Les réactions émotionnelles au nouvel Ariel ont coïncidé dans le temps avec une nouvelle qui nous a été rapportée, entre autres, par ce même journal dans le début toujours convulsif du cours d’automne : les différentes versions qu’aura le sujet de Géographie et Histoire, obligatoire pendant les quatre cours de l’ESO, dans chaque communauté autonome. Madrid, se démarquant au sein du groupe, s’est avérée être la seule à ne pas avoir intégré l’une des rubriques qui figurent dans le programme de la nouvelle loi sur l’éducation : celle qui correspond aux « personnes invisibles dans l’histoire : femmes, esclaves et étrangers. Marginalisation, ségrégation, contrôle et soumission dans l’histoire de l’humanité. personnages féminins de l’histoire. résistance à l’oppression.

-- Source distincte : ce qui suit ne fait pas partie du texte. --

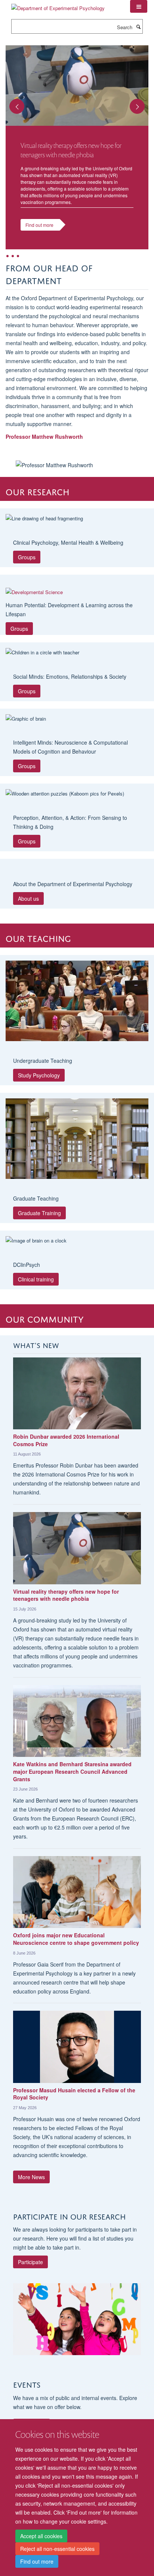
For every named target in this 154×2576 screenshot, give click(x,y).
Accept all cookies (41, 2536)
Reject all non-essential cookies (57, 2548)
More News (31, 2177)
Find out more (36, 2561)
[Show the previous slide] (13, 102)
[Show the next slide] (140, 102)
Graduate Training (39, 1213)
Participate (30, 2262)
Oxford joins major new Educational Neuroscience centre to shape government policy (76, 1938)
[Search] (138, 26)
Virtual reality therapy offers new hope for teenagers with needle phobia (66, 1595)
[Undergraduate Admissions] (77, 1001)
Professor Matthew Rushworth (44, 436)
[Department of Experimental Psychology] (58, 5)
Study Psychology (39, 1075)
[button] (138, 6)
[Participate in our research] (77, 2319)
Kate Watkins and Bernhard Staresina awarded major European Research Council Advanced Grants (72, 1771)
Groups (27, 557)
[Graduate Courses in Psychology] (77, 1138)
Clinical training (36, 1279)
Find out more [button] (39, 225)
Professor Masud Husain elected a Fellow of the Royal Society (74, 2093)
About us (28, 898)
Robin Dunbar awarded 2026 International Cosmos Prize (66, 1440)
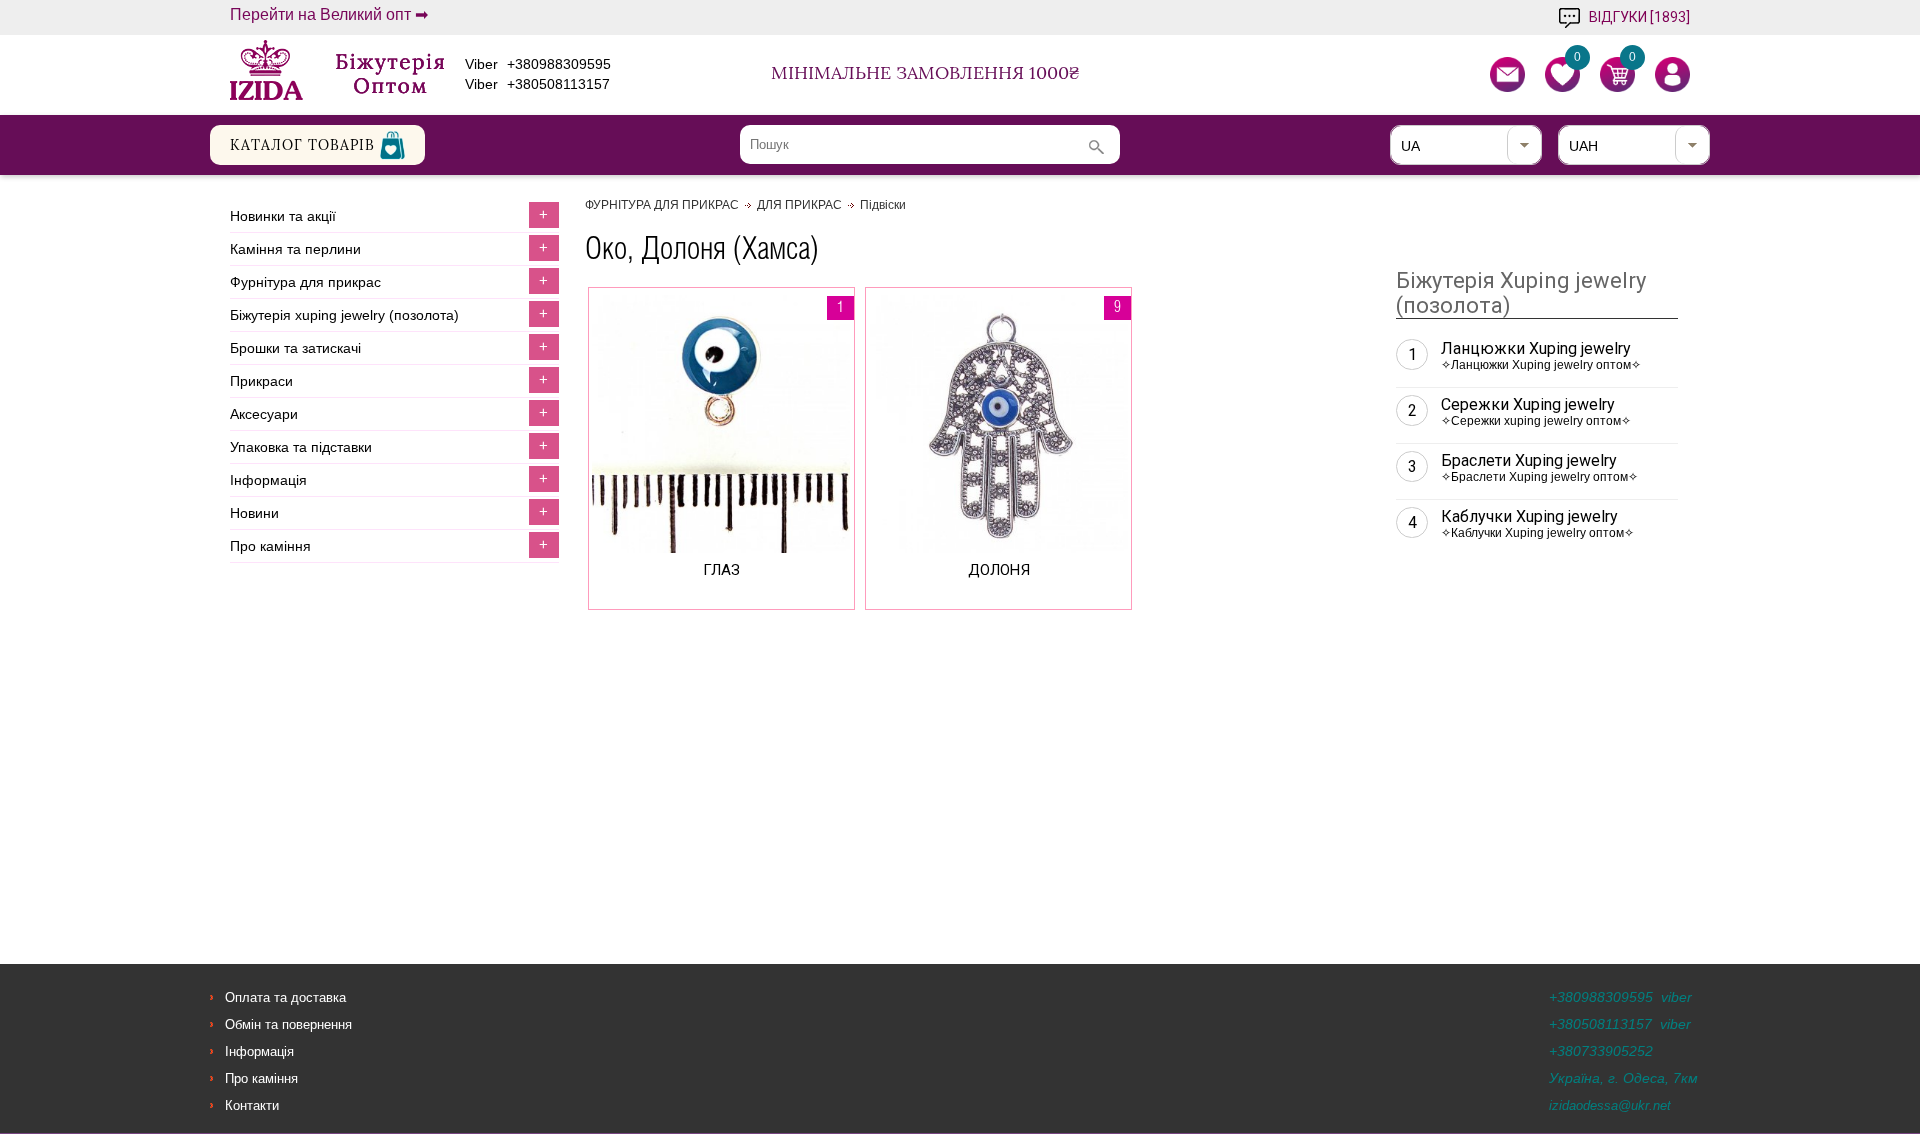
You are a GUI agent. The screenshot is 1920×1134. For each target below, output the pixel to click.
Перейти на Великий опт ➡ (329, 15)
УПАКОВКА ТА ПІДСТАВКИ (301, 447)
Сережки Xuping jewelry (1520, 411)
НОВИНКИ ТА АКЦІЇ (283, 216)
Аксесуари (264, 414)
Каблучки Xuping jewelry (1521, 523)
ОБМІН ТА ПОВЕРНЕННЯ (288, 1024)
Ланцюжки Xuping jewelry (1525, 355)
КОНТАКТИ (252, 1105)
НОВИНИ (254, 513)
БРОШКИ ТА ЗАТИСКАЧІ (295, 348)
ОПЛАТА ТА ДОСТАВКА (285, 997)
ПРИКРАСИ (261, 381)
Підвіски (883, 205)
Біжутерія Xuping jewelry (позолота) (344, 315)
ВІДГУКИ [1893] (1639, 17)
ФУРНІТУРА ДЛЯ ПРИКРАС (305, 282)
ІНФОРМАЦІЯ (268, 480)
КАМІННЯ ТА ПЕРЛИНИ (295, 249)
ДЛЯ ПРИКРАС (799, 205)
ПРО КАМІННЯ (270, 546)
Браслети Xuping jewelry (1523, 467)
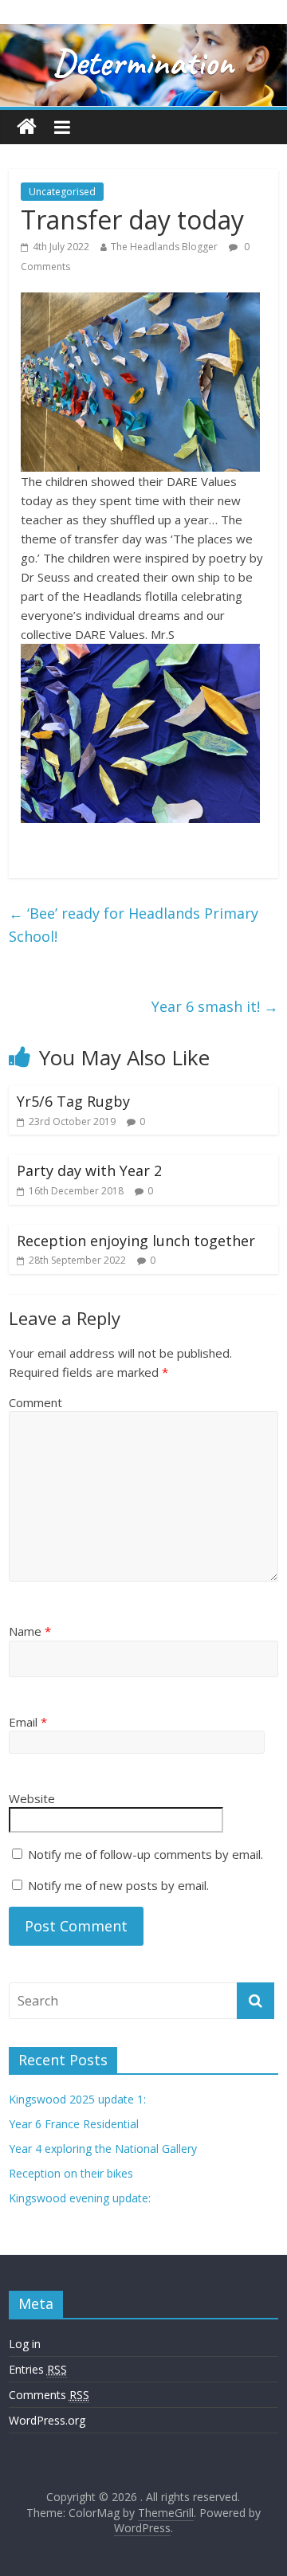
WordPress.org (47, 2420)
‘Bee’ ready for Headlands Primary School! (133, 925)
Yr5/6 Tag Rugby (73, 1101)
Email (28, 1722)
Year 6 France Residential (74, 2123)
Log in (25, 2343)
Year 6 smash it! (214, 1006)
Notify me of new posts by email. (118, 1885)
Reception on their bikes (71, 2173)
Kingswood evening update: (80, 2197)
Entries (38, 2369)
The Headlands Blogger (164, 246)
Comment (35, 1402)
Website (32, 1798)
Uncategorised (62, 191)
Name (30, 1631)
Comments (49, 2394)
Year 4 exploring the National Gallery (103, 2148)
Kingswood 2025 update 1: (77, 2099)
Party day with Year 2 (89, 1170)
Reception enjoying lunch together (136, 1240)
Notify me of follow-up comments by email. (145, 1854)
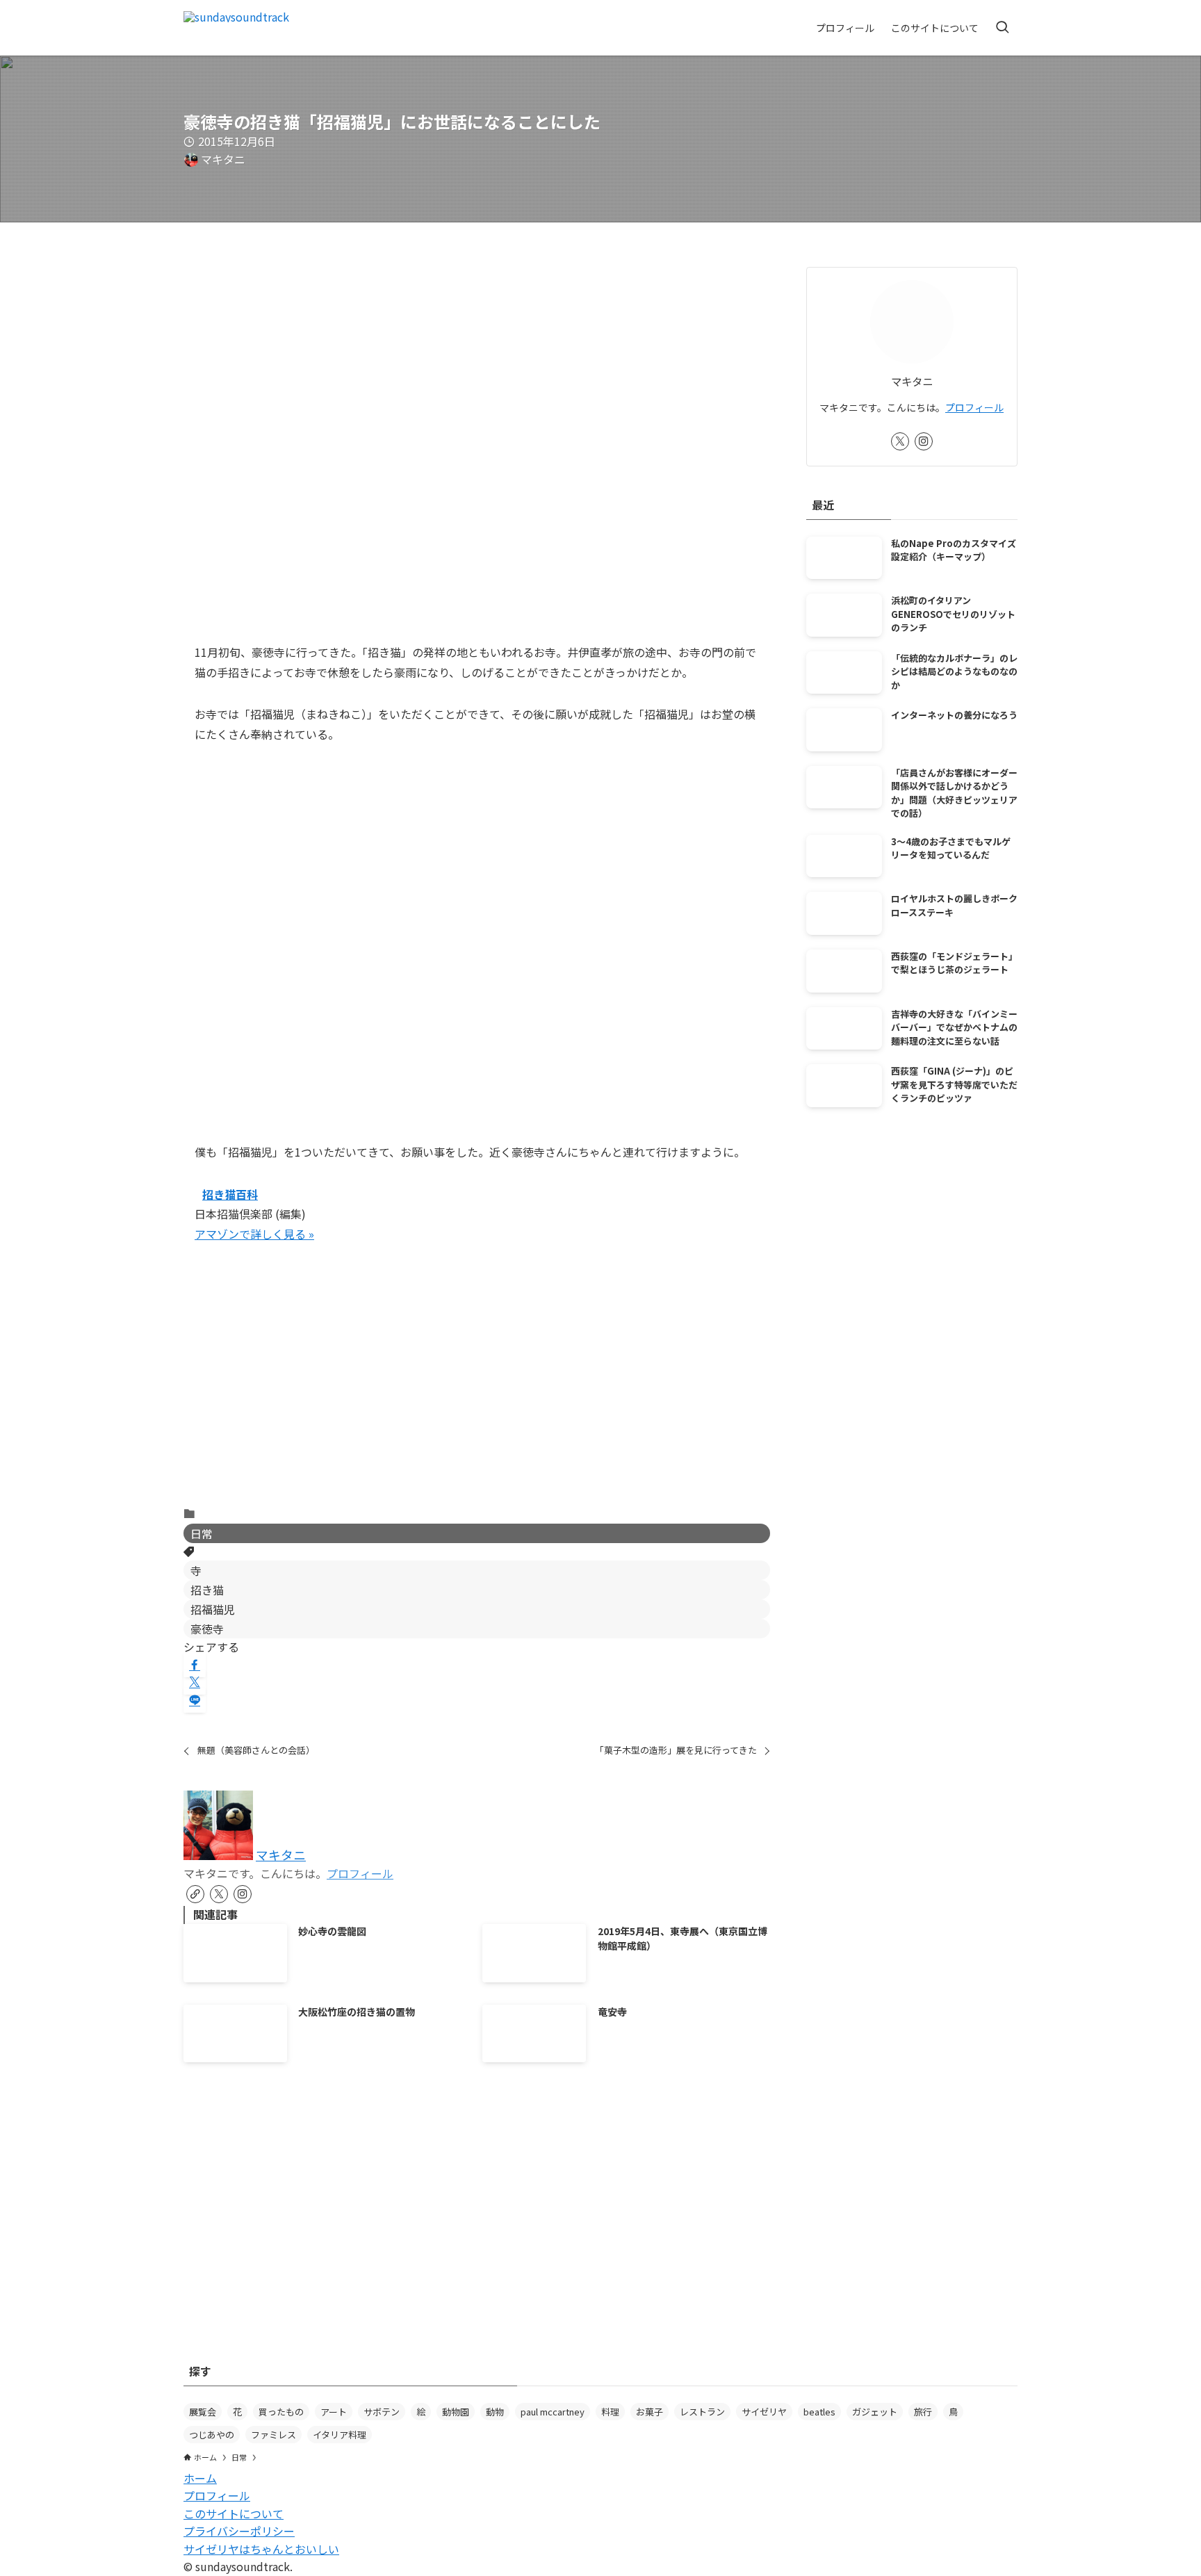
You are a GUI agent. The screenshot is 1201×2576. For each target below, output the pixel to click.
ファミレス (273, 2434)
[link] (195, 1894)
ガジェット (874, 2411)
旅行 (923, 2411)
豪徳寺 (207, 1628)
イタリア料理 (339, 2434)
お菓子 (649, 2411)
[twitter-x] (219, 1894)
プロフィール (360, 1873)
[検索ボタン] (1002, 28)
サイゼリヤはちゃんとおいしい (261, 2549)
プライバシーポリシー (239, 2530)
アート (333, 2411)
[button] (194, 1664)
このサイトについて (233, 2513)
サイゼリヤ (764, 2411)
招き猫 (207, 1589)
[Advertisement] (476, 1386)
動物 (495, 2411)
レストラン (702, 2411)
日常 (201, 1533)
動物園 (455, 2411)
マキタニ (281, 1855)
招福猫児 (212, 1609)
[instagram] (243, 1894)
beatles (819, 2411)
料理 (610, 2411)
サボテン (381, 2411)
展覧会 (202, 2411)
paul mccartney (553, 2411)
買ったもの (281, 2411)
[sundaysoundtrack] (236, 27)
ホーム (200, 2478)
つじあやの (211, 2434)
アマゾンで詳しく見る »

Encore l’invisibilité. Ce concept ignoré et accompagné de la dévalorisation de la mise en présence des voix absentes, comme si c’était une bagatelle. Il faudra user de didactique : quiconque connaît un minimum les processus d’enseignement de l’Histoire doit être clair, non seulement sur l’importance réitérée des référents qui ont jusqu’à présent fait défaut au sein d’un discours androcentrique, eurocentrique et de quelques autres, mais aussi De même, la nécessité d’intégrer de nouvelles vues et perspectives qui permettent de retravailler les histoires, de modifier les approches et de transformer la manière dont l’histoire est racontée. Bref, s’inquiéter des « personnes invisibles », comme le rappelle succinctement la loi, et des récits qui y ont contribué. Comme le rappelait Pierre Bourdieu — et ce n’est pas en vain dans les facultés d’éducation qu’on apprend la sociologie —, à partir d’omissions et d’exclusions s’exerce aussi la violence ; une violence qui est symbolique, mais qui aussi, comme en témoigne la surprise qui accompagne l’émotion des filles sur TikTok, abîme et blesse. En tout cas, au cas où la didactique ne suffirait pas, nous utiliserons la poésie : celle de la grande Adrienne Rich dans son essai : « Sans connaître notre propre histoire, nous ne pouvons pas imaginer un avenir, car nous manquons de la ressource précieuse de savoir d’où nous venons. , connaître le courage et les hésitations, les aspirations et les défaites de ceux qui nous ont précédés ». Difficile de mieux l’exprimer. Peut-être ne ferait-il pas de mal de prêter attention à la poésie et à la didactique et d’arrêter de considérer que la visibilité est, sans plus, une anecdote frivole et consommable.